• **Dataset extract**

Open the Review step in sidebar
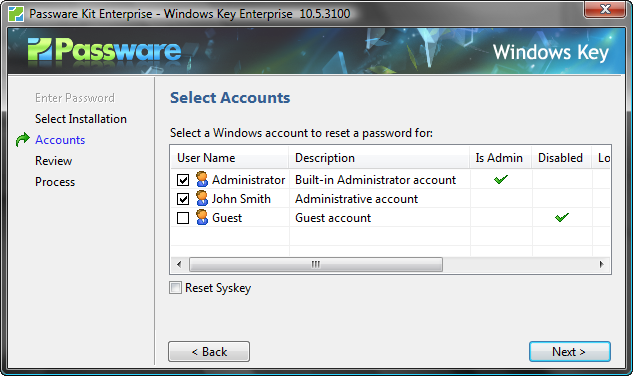 tap(53, 161)
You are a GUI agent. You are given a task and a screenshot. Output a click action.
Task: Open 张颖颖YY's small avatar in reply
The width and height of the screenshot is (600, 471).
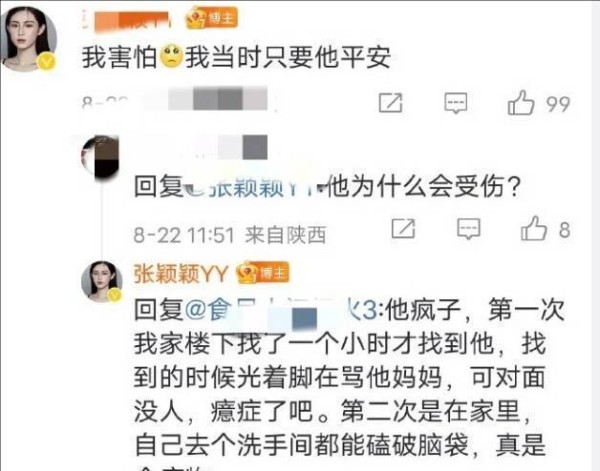[x=102, y=281]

• **Exercise prompt**
Give back the lines above word for word, without the pictures.

• **Exercise solution**
Open the Review step in sidebar
 tap(53, 161)
You are a GUI agent. You are given a task and a screenshot. Output a click action.
Task: Open 张颖颖YY's small avatar in reply
The width and height of the screenshot is (600, 471).
[x=102, y=281]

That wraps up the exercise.